Month 1: Overly Conservative Thresholds. 32% of queries returned “no confident answer” because confidence was set at 0.90. I lowered it to 0.85 and added partial-match suggestions. The lesson: calibrate thresholds against real traffic, not synthetic test cases.

Month 2: Complex Queries. Improved recall led buyers to ask multi-part questions (“compare terms across suppliers A, B, and C”). The retrieval logic expected single-topic queries. I added query decomposition that breaks complex requests into sub-queries, retrieves results for each, and synthesizes a combined response.

Month 3: Cross-System Integration. VPC integration introduced inconsistent data formats. 18% of cross-system queries failed. I built a normalization layer that standardizes supplier IDs and contract references before retrieval.

Month 4: The Trust Drift Incident. A buyer escalated a case where the AI cited an outdated contract version, causing a pricing discrepancy. Root cause: VGS updates were not syncing to the vector database in real time. I implemented daily re-indexing and added “last updated” timestamps to all responses. Document freshness should have been in the product spec from day one.

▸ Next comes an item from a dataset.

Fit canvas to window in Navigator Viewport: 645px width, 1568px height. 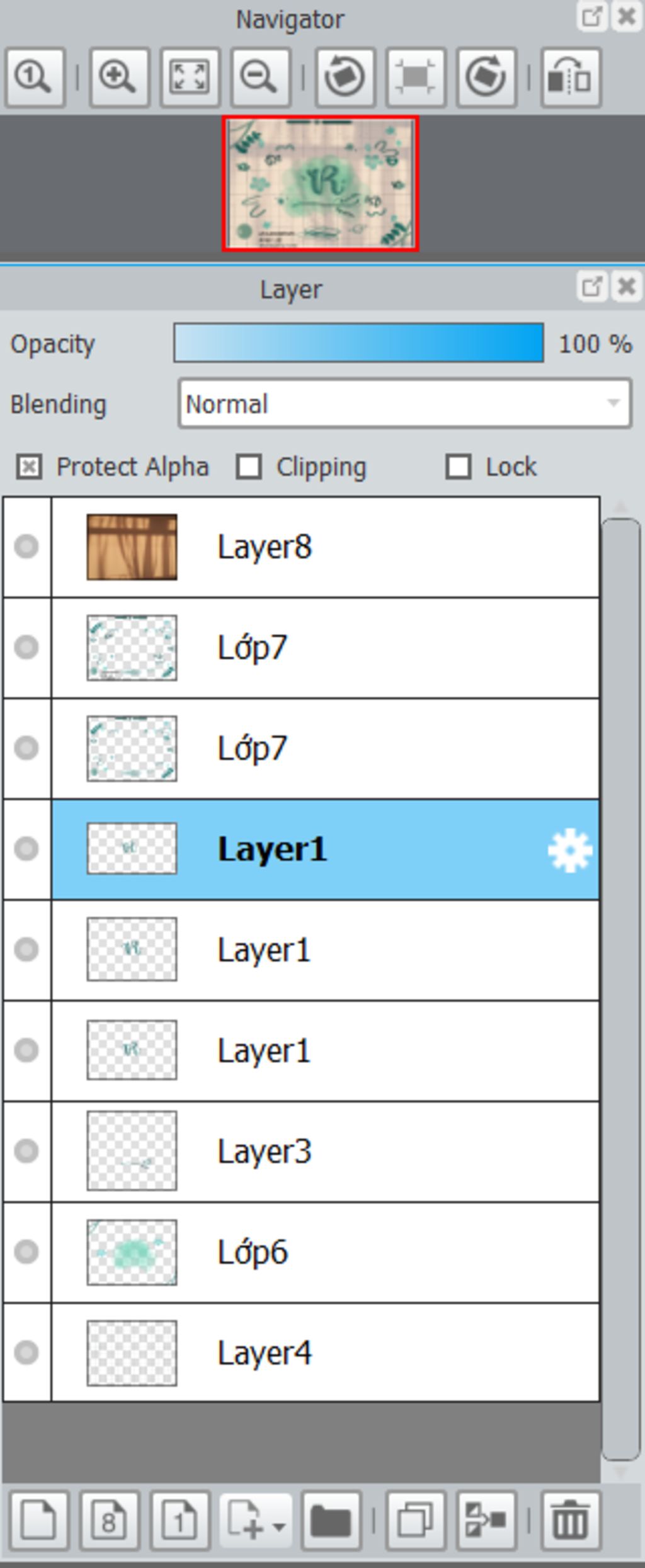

Month 5: Legal Query Rejection Rates. Legal queries had a 45% rejection rate because buyers did not trust AI for interpretation. I reclassified all legal queries as “human-only.” The AI now states “This requires legal review” and surfaces relevant clauses without interpretation.

Key Assumption Changes

I started with the assumption that buyers would trust AI if answers were accurate. Reality was different: buyers trusted AI only when they could verify sources quickly. I made citations one-click accessible and added document previews in the chat interface.

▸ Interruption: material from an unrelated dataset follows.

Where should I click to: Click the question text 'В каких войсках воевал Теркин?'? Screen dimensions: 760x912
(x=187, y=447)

The routing logic evolved from binary (AI vs. human) to three tiers (AI-assisted, human-verified, human-only). Confidence thresholds became query-category-specific: higher for interpretation, lower for simple retrieval. Feedback loops went from monthly to weekly as usage scaled.

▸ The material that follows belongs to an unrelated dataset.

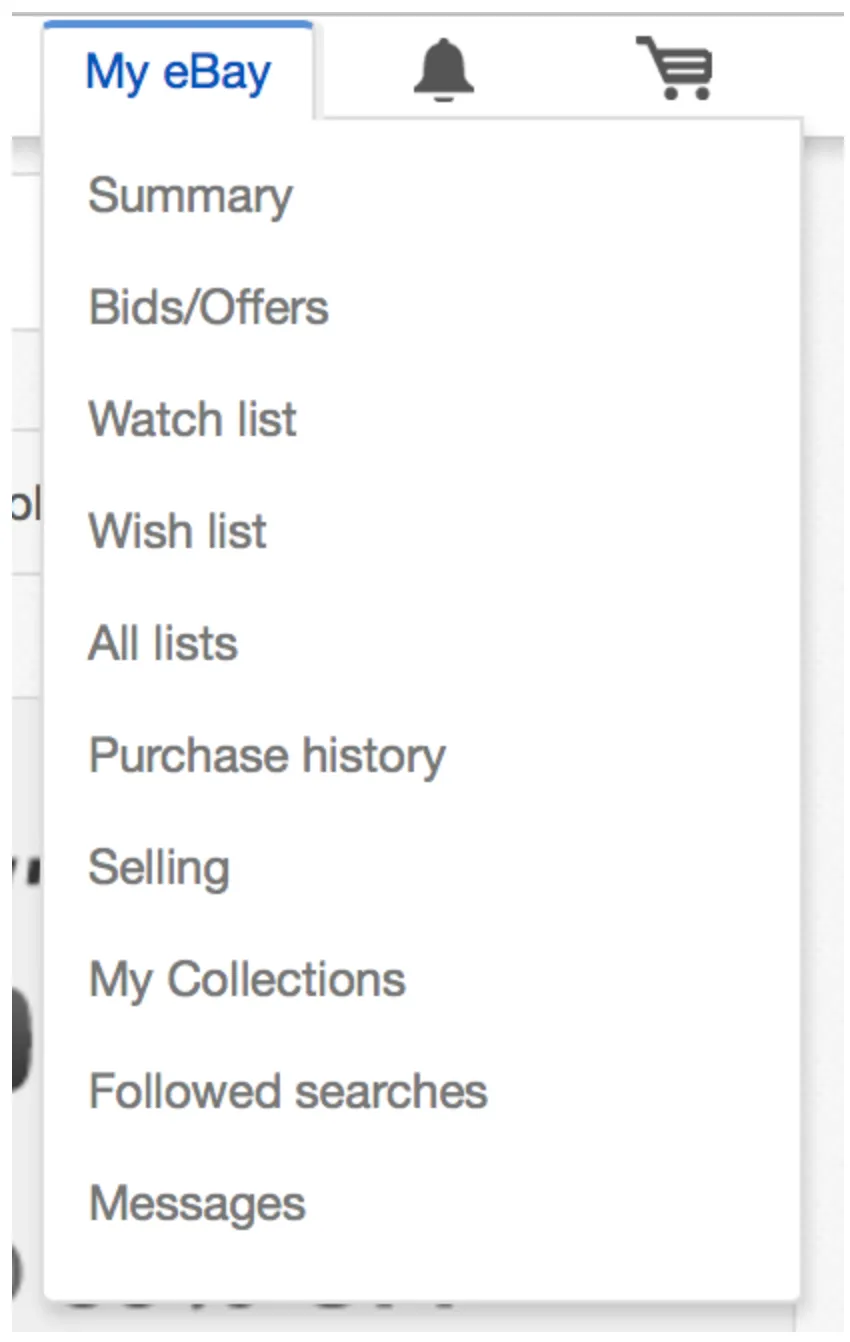Screen dimensions: 850x1342
Task: Open All lists from the dropdown
Action: click(x=163, y=643)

Lessons from These Incidents

Precision matters more than recall in high-stakes environments. One wrong answer costs more trust than ten low-confidence fallbacks. Query classification stays iterative because user behavior evolves continuously. Transparent sourcing built buyer trust faster than summary quality alone.

11. Trade-Offs

Every decision below was a deliberate risk management choice.

I did not pursue full automation. Contract decisions carry legal consequences that require human judgment. The cost was longer workflows; the benefit was near-zero consequential errors.

I prioritized precision over recall. A missed result is recoverable; a wrong result erodes trust permanently. Some queries returned “no confident answer” during the pilot. That was acceptable because it signaled honesty.

I started with GPT-3.5-turbo instead of GPT-4. Latency, cost, and stability concerns outweighed the reasoning improvement for retrieval tasks. The trade-off was slightly lower answer quality for faster response times and predictable costs.

I used off-the-shelf embeddings from OpenAI and Cohere rather than custom models. Custom models would have delayed launch by months for marginal accuracy gains.

I scoped edge cases out of v1. Multilingual contracts, scanned PDFs, and handwritten amendments represented under 5% of queries but would have consumed over 40% of engineering effort. Explicit unsupported-query messages with manual escalation paths served as the interim solution.

To keep scope tight and learning velocity high, I deferred SI+ deep integration until data quality issues are resolved, excluded automated approvals because they require legal workflow redesign, and deferred pricing optimization because it requires cleaner spend data and cross-functional buy-in from finance.

Durable Lessons

AI adoption in enterprise procurement depends on change management as much as model selection. Trust grows through transparency and predictable behavior. Starting narrow with clear risk boundaries scales better than broad launch with loose constraints.

The highest-leverage product work in this domain is designing decision boundaries, anticipating failure modes, and building systems that degrade safely under uncertainty. The AI is one component. The product is the decision system around it.